Redditors who have completely dropped your old life and started anew somewhere else, how is your life now?

Wow, a thread I can actually fully relate to. A little late so this'll probably get buried anyways, but it may be interesting to a few of you and perhaps grant some insight.

Currently I'm doing quite well for myself but lacking in the emotional spectrum, I have lived in four different European countries for at least a couple of years max, I'm currently 21 years old.

Living situation: With that said I do still live with my parents, with them moving so much I found it extremely hard to live by myself when I attempted it roughly a year ago, I initially thought the last of my struggles was the loneliness... boy was I wrong. It eventually was the main reason for me to move back in with my parents, although the experience has taught me to appreciate them more, perhaps when I am able to hold a proper relationship with a woman I'll move with her somewhere.
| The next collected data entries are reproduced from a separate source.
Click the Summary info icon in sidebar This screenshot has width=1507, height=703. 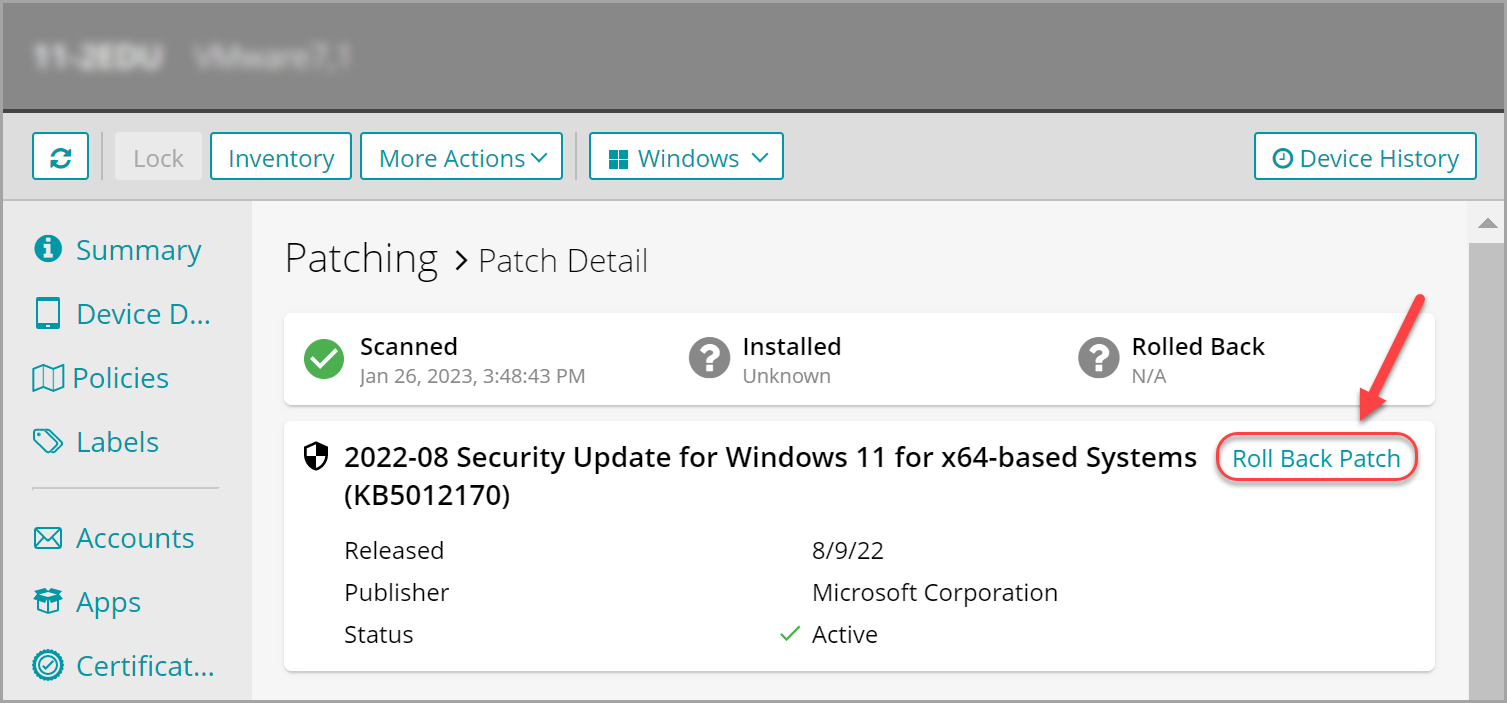[x=48, y=249]
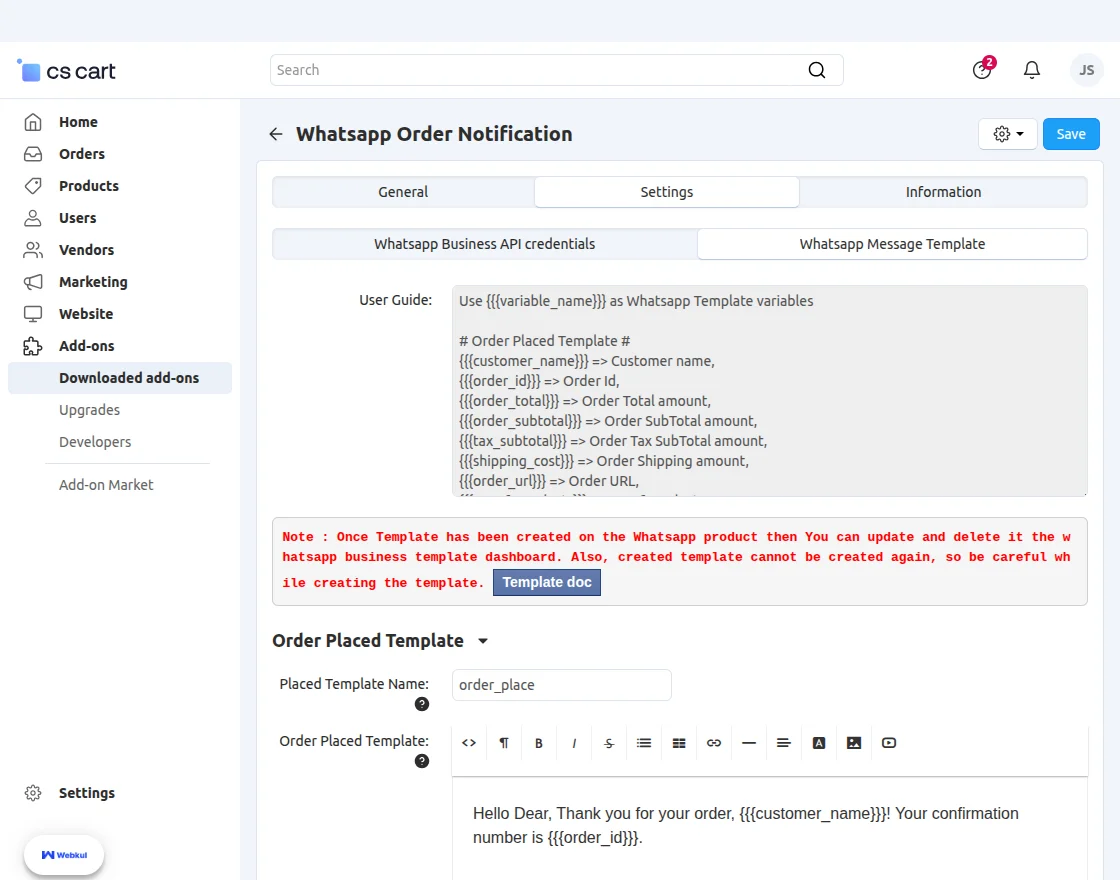Open the settings gear dropdown near Save

pos(1007,133)
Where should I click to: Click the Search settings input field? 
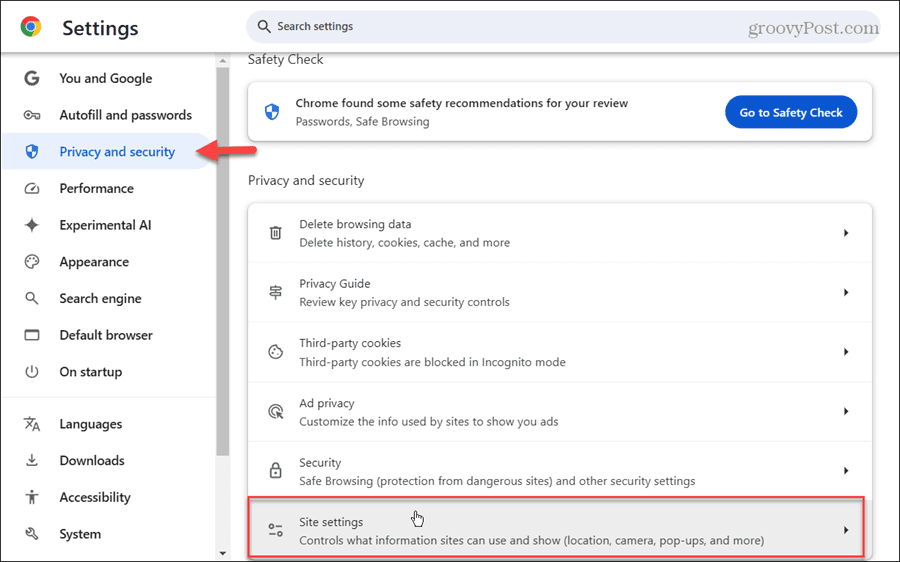click(x=563, y=26)
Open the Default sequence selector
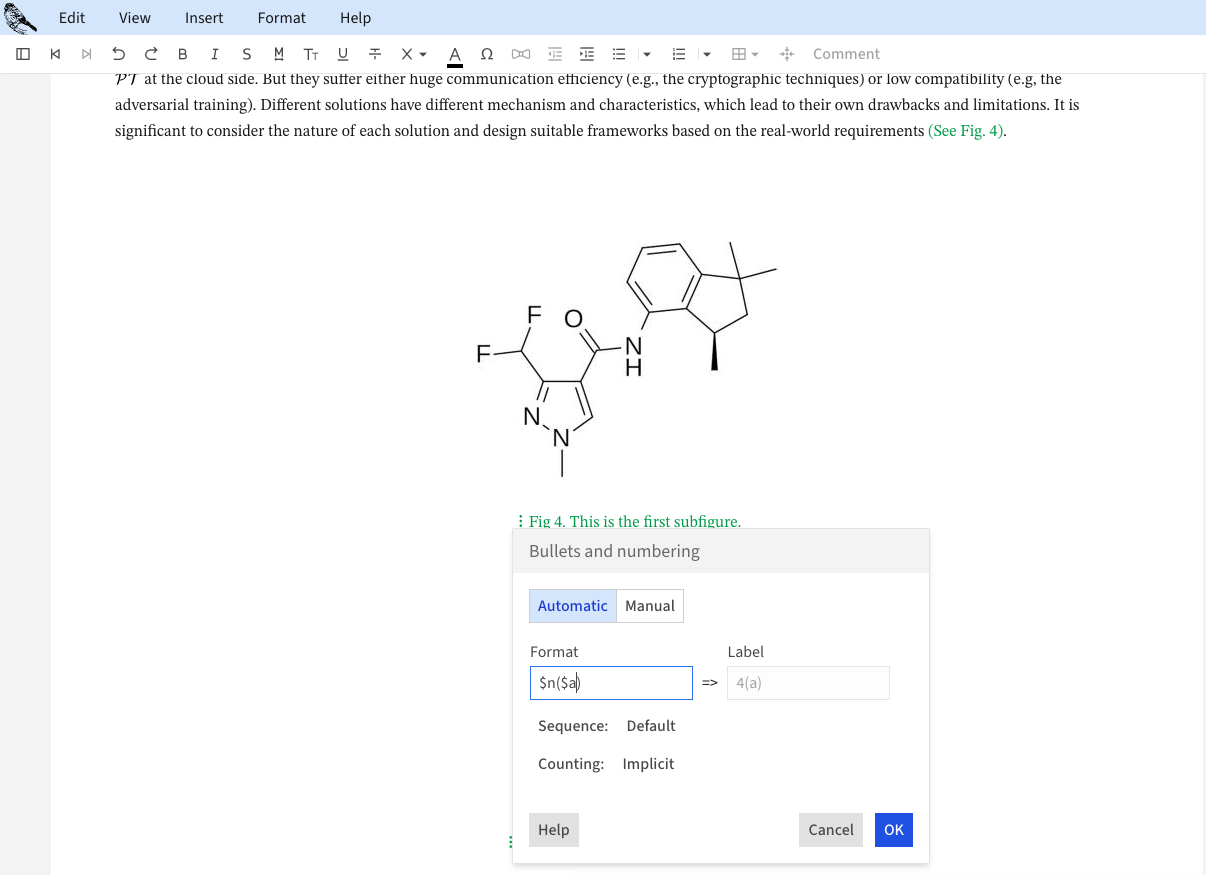This screenshot has width=1206, height=875. (x=651, y=726)
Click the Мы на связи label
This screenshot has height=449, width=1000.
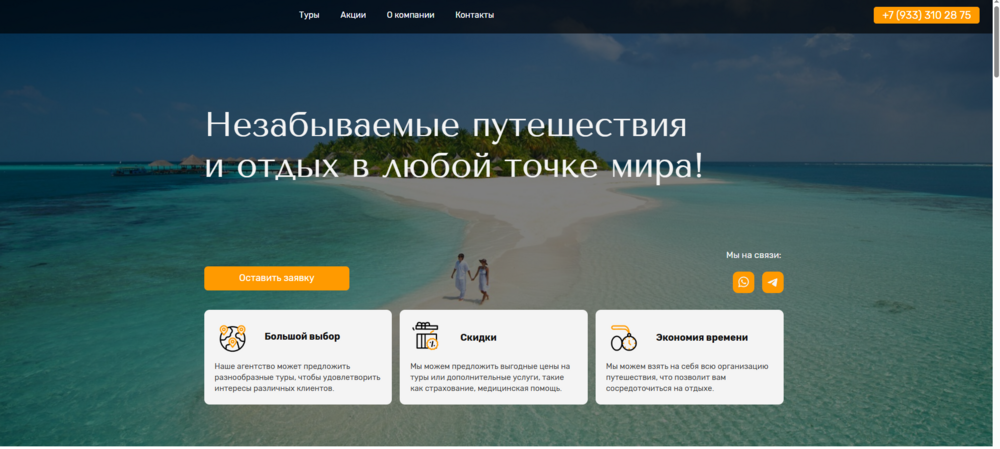click(753, 255)
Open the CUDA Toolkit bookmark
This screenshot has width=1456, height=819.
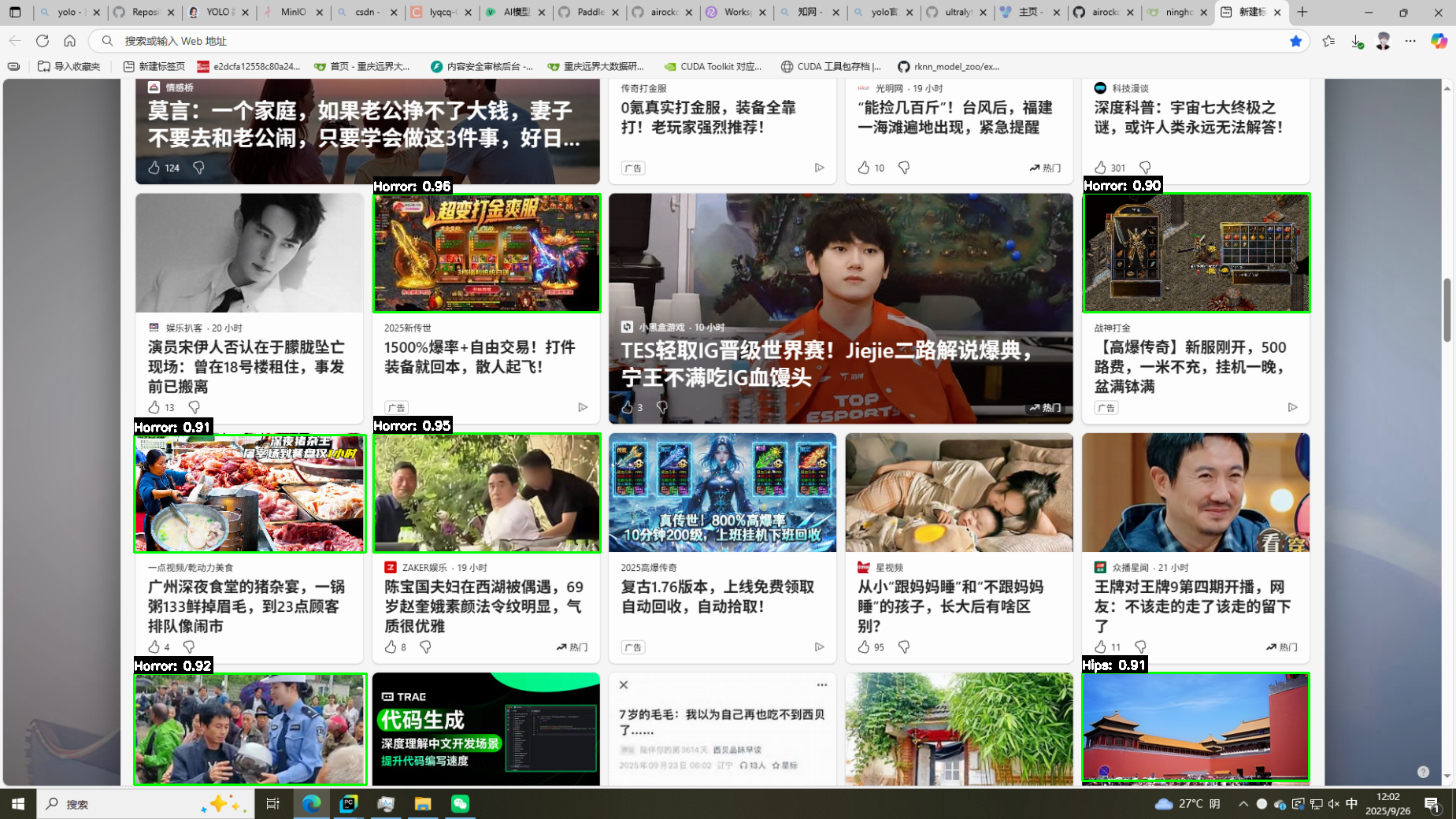[713, 66]
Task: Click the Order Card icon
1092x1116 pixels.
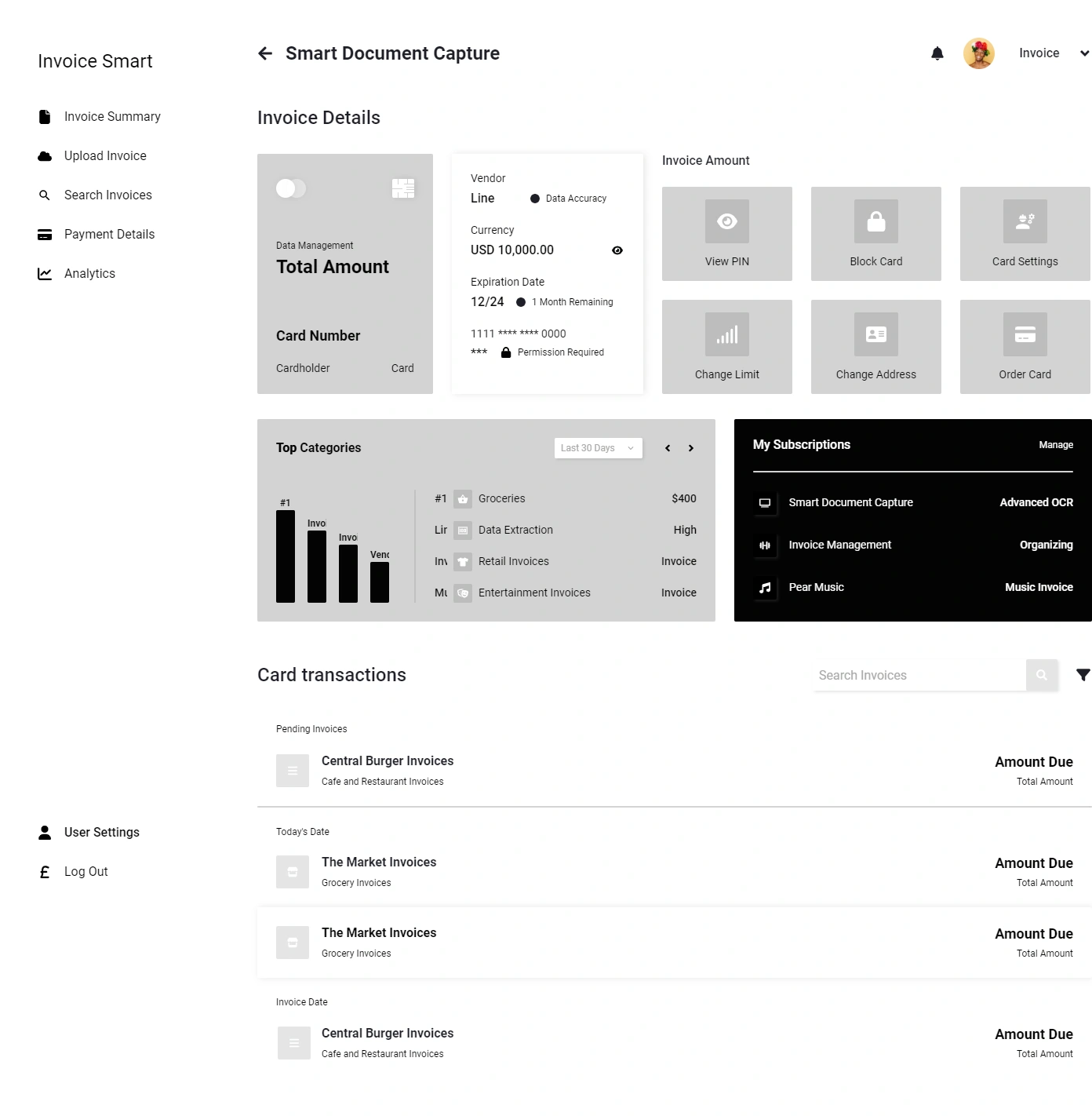Action: pyautogui.click(x=1025, y=335)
Social situation: Moving around so much has crippled my social life multiple times, I am still in touch with a few close friends and we try to visit eachother at least one a year. Making new friends is not particularly difficult for me, but at the same time it's quite exhausting, saying goodbye has become routine but it never fails to hurt. Working out is a way to vent and has always given me some solace. My love life is a joke, I have become sick and tired of one night stands and long distance relationships never work out, but I keep my chin up and hope to find that special someone that can cope with my turbulent lifestyle.

Cultural situation: This is the most tricky one, I have never felt anywhere truly at home and always being labeled "that foreign guy" did not help either. But at the same time, observing others gave me plenty of perspective and had plenty of time to think, so in turn I could reflect and discover my own personality, though I'm unable to fully identify myself with any country and I don't think I ever will.

All in all I'd consider myself pretty happy, I'm very ambitious but somewhere in the back of my mind I just want to settle down.

I'll be happy to answer any questions you have.